╭─ PROVIDED INFORMATION

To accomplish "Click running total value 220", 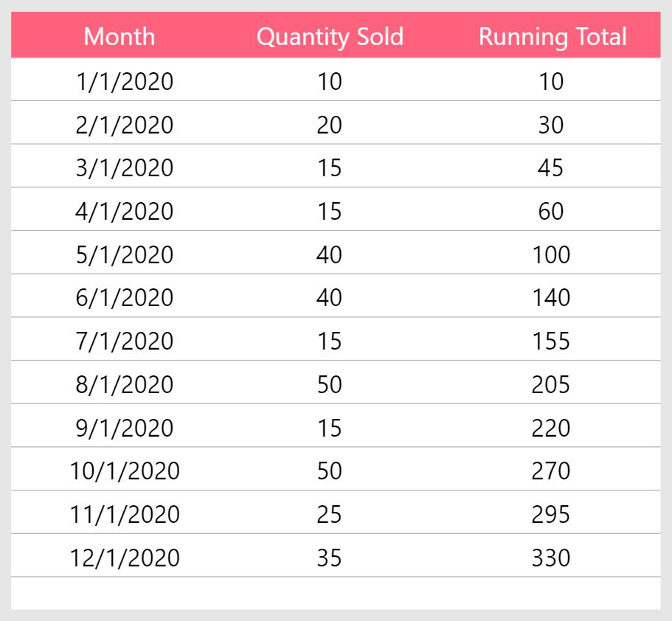I will coord(551,428).
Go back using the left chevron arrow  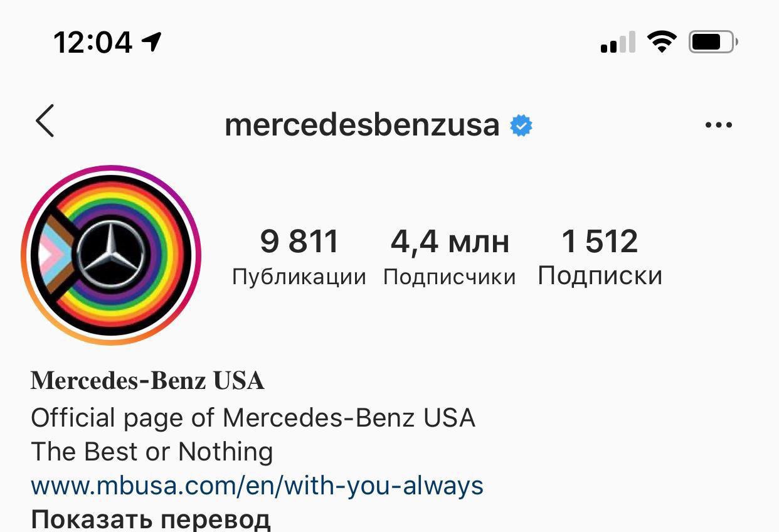[45, 121]
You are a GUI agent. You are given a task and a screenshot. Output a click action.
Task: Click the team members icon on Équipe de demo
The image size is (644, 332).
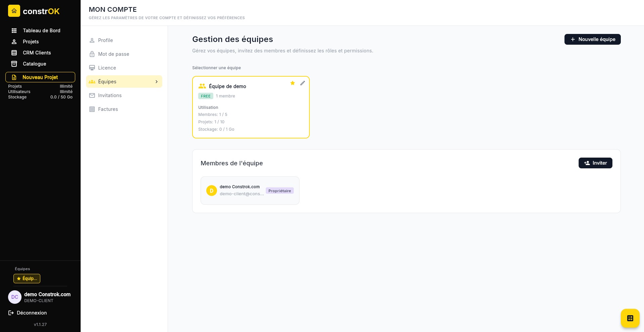point(202,86)
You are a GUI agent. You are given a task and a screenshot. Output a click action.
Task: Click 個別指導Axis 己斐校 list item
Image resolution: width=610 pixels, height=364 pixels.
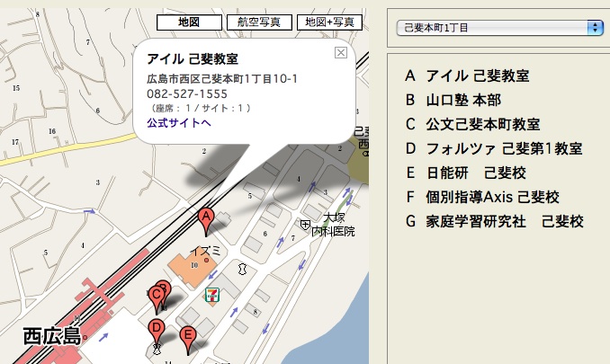494,197
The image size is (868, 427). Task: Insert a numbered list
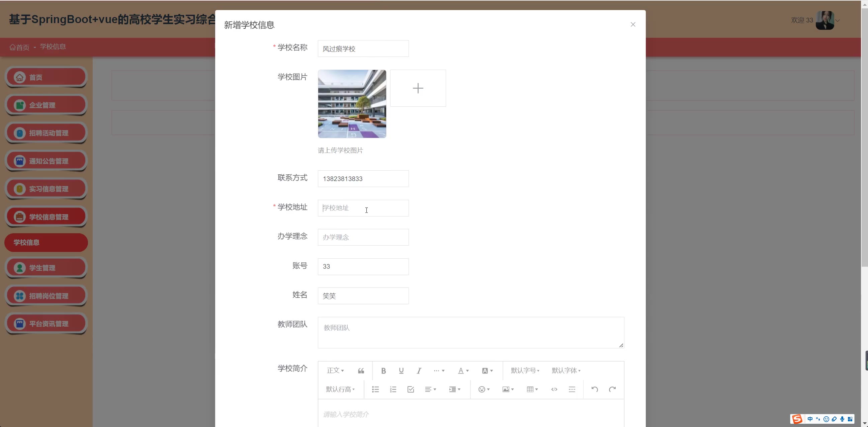[393, 390]

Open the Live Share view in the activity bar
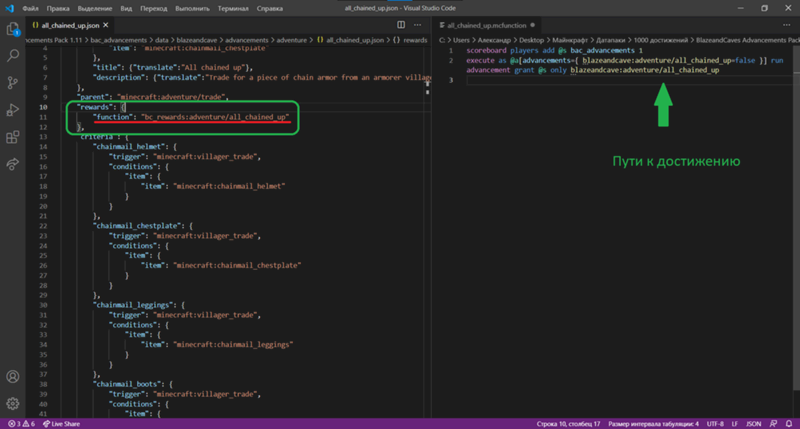point(13,163)
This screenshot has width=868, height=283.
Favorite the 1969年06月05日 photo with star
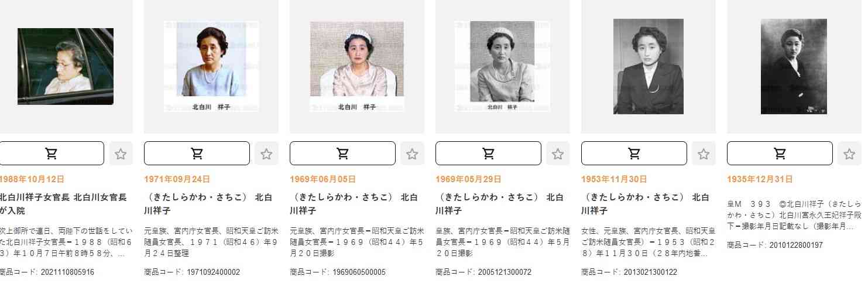click(412, 154)
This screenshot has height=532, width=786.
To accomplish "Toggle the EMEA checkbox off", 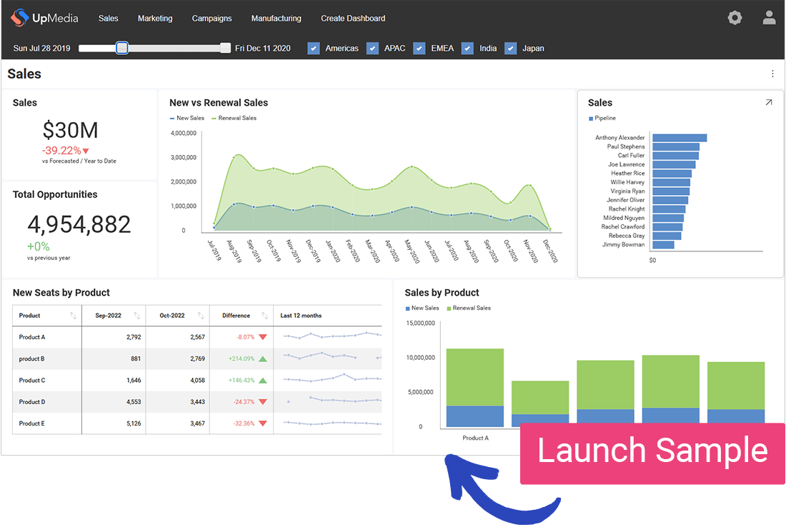I will pos(419,48).
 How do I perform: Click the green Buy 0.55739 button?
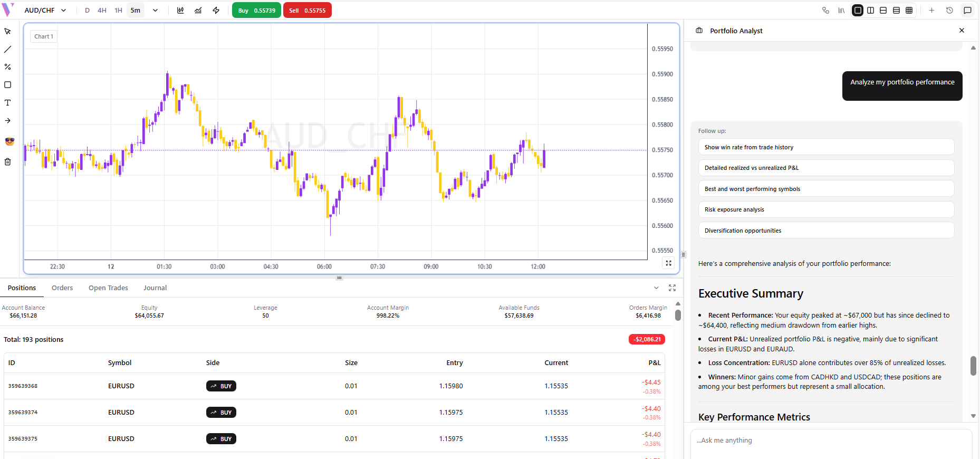[x=256, y=11]
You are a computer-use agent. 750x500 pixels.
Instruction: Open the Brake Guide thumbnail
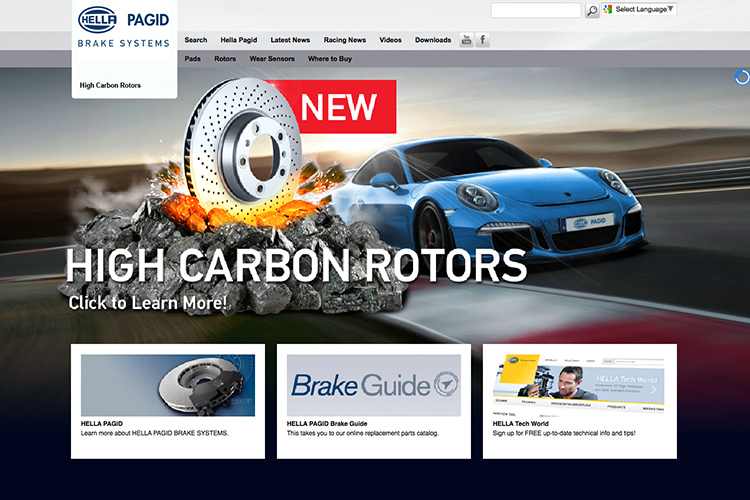pos(374,385)
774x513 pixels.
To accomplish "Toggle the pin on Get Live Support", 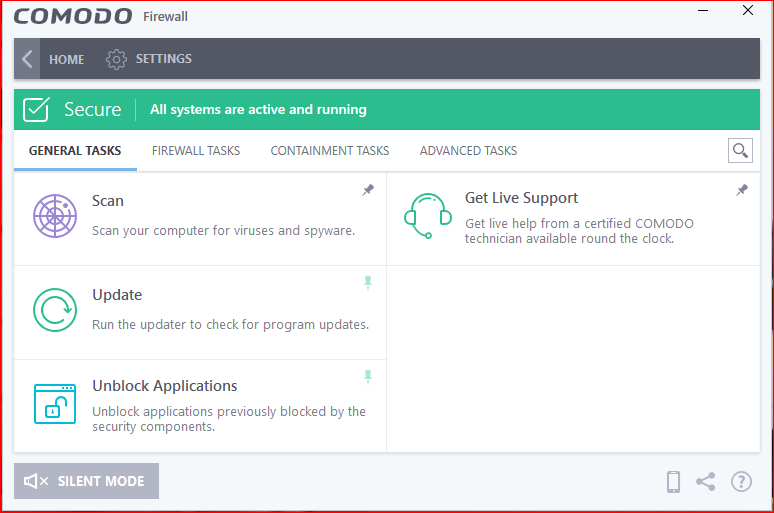I will tap(742, 190).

╰─

* **WHAT YOU SHOULD DO**:
Report every line of the entries above that contains the word "This", matching its case exactly.

* **FULL OUTPUT**:
This screenshot has width=868, height=283.
This screenshot has height=532, width=786.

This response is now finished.